* **Tarefas**:
1) Reescreva o texto sobre participação política a partir das palavras "O que fazer" até as palavras "transformar nossa cultura.", trocando "cenário" por "panorama".
2) Dê continuidade ao texto sobre participação política, começando logo após a última frase apresentada.

Foi a confirmação de um trabalho. Eu tinha confiança de que era possível ganhar, óbvio que não tinha a ideia da grandeza do que seria o resultado, embora pudesse imaginar, mas foi surpreendente o número de votos. Muitas pessoas não estavam botando muita fé, mas o nosso coletivo acreditava. A gente trabalhou muito pra fazer dar certo, sabe? E foi um trabalho árduo, de mais de um ano de encontros, de articulações, de entendimento, de formulação. Chegamos para a disputa com muita consistência, por isso eu tinha convicção de que era possível. Essa votação estrondosa é só um sinal de que esse campo tem um potencial muito grande, de que a gente pode ir muito além, ainda mais nessa conjuntura de destruição de processos históricos de política inclusiva, de golpe…

O que fazer para mudar esse cenário de empresários assumindo a política?

Esse discurso de que a política é lugar de corrupto é ideológico e contribui para o afastamento da população da política formal, do sistema político. Apesar disso é reflexo de um desgaste da política tradicional. Nós precisamos recuperar o sentido da política como algo que vai nos emancipar como sociedade e não tem outro caminho se não for por esse. Só a política democrática é uma mediação universalizável. Logo, se nos afastamos da política, e isso tem acontecido, isso permite que os grupos que sempre dominaram os espaços de poder continuem lá. O que nos cabe é fazer com que as pessoas se sintam agentes da política, no melhor sentido possível da política, mas para isso a gente precisa transformar nossa cultura.

* **Dados fornecidos**:
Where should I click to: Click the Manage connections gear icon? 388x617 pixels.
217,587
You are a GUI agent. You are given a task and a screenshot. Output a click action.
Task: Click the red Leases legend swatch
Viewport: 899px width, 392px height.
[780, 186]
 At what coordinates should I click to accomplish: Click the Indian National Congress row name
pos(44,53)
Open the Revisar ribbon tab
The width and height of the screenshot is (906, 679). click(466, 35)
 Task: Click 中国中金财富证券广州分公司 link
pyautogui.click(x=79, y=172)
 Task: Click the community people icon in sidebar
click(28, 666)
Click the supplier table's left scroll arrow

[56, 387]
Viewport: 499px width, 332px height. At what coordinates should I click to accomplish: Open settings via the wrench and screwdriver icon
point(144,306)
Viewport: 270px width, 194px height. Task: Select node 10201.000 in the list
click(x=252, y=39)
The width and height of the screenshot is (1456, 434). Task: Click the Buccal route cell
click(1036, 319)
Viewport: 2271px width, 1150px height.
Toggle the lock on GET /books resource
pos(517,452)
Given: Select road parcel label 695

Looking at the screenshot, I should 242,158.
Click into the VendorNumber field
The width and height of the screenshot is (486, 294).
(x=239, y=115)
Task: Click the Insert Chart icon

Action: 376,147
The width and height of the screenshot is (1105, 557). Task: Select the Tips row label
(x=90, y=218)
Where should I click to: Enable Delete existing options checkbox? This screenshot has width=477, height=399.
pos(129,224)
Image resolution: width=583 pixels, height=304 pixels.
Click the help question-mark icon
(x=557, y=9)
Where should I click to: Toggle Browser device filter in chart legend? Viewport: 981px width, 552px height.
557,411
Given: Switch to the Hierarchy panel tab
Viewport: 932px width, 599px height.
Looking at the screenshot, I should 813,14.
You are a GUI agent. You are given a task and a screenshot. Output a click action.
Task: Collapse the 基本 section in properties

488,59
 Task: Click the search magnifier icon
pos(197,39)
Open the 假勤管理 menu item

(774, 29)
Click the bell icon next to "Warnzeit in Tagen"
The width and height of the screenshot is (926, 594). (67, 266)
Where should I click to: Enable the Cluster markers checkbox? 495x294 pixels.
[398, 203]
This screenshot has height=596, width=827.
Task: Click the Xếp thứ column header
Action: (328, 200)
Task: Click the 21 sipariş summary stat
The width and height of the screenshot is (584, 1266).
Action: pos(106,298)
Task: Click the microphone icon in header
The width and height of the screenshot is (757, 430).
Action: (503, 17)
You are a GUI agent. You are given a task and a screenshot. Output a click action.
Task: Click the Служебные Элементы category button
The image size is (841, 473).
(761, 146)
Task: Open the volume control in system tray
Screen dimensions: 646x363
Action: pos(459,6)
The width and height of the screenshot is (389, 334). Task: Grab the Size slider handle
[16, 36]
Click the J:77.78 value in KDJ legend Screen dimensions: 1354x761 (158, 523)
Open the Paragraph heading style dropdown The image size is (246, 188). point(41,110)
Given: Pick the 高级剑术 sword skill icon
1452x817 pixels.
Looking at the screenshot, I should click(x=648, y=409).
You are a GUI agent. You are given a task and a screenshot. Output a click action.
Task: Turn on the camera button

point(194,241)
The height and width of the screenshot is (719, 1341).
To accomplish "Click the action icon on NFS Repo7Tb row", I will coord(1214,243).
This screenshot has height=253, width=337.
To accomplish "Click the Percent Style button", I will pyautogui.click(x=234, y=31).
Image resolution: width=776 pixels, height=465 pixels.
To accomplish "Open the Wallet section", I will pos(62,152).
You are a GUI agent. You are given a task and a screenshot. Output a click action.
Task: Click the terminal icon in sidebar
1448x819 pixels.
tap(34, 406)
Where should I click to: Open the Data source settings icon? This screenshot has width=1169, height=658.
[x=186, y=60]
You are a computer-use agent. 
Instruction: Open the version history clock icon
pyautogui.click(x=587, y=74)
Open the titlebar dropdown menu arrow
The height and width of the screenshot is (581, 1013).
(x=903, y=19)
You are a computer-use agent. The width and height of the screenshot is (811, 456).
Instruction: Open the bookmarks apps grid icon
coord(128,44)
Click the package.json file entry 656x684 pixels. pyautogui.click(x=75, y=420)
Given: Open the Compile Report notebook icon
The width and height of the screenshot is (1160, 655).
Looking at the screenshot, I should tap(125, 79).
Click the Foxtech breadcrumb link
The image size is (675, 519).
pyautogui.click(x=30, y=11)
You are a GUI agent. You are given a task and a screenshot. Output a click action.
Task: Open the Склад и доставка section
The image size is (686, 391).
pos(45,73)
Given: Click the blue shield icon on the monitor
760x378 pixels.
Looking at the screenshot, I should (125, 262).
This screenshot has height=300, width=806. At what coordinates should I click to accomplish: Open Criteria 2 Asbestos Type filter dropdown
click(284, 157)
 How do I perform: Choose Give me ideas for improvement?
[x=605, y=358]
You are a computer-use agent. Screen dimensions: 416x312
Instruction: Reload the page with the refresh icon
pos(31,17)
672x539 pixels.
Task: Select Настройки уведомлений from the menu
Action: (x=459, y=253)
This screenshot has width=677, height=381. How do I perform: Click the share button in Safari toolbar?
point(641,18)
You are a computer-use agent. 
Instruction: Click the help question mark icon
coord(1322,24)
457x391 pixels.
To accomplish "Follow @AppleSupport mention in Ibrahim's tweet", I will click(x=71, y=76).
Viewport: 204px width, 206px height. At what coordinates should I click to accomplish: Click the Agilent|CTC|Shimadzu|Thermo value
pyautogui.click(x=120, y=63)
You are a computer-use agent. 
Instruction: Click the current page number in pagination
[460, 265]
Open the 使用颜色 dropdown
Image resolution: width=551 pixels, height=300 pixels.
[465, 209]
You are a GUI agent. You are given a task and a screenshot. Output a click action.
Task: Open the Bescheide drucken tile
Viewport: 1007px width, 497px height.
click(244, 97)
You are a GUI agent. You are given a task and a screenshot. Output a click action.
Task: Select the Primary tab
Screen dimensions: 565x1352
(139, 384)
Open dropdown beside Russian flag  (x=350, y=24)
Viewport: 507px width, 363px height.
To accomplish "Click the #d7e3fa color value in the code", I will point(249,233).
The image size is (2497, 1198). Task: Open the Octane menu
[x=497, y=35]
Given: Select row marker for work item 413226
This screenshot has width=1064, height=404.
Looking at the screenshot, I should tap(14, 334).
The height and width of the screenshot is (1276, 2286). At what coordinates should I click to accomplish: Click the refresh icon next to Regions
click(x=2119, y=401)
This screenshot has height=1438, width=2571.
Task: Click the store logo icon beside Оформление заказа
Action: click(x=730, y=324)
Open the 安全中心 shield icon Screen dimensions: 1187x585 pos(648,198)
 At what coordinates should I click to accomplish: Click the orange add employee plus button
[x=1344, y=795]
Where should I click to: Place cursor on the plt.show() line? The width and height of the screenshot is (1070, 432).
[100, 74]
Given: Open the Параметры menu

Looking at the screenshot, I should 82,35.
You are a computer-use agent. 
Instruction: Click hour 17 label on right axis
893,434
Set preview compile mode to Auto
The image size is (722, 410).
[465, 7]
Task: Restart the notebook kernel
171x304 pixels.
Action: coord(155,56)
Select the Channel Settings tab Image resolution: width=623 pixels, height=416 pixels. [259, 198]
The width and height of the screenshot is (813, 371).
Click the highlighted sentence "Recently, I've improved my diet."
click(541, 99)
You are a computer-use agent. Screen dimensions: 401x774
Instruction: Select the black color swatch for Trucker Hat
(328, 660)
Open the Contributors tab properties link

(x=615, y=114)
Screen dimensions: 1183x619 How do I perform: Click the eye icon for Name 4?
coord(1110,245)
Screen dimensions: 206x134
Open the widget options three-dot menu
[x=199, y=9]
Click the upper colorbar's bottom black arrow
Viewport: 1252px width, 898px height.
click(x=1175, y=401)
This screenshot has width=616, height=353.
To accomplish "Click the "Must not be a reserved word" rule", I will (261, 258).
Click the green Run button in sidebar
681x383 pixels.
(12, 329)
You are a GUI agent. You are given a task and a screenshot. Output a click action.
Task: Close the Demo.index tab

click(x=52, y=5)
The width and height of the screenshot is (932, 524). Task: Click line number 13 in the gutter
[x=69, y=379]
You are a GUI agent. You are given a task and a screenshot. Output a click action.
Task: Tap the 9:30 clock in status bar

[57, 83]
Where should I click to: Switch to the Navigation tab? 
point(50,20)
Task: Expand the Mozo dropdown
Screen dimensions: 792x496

* **Respostas**:
1)
O que fazer para mudar esse panorama de empresários assumindo a política?

Esse discurso de que a política é lugar de corrupto é ideológico e contribui para o afastamento da população da política formal, do sistema político. Apesar disso é reflexo de um desgaste da política tradicional. Nós precisamos recuperar o sentido da política como algo que vai nos emancipar como sociedade e não tem outro caminho se não for por esse. Só a política democrática é uma mediação universalizável. Logo, se nos afastamos da política, e isso tem acontecido, isso permite que os grupos que sempre dominaram os espaços de poder continuem lá. O que nos cabe é fazer com que as pessoas se sintam agentes da política, no melhor sentido possível da política, mas para isso a gente precisa transformar nossa cultura.

2)
E isso deve ser feito nas escolas, com os pequenos, ou é preciso mudar agora?

Tem que ser (agora). A gente não pode se dar ao luxo de esperar uma nova geração. E olha, é na contradição que a política acontece, então temos que operar em vários espaços simultaneamente: na educação formal e na não formal, na cultura e na própria política institucional, que é um espaço de experimentação. É isso que estamos tentando construir a partir do mandato coletivo e da gabinetona (termo criado por Áurea e a vereadora Cida Falabella, porque dividem o mesmo gabinete e os mesmos projetos políticos).

Hoje a senhora é vista como a cara da nova esquerda em Belo Horizonte. Poderia me descrever, então, o que é essa nova esquerda?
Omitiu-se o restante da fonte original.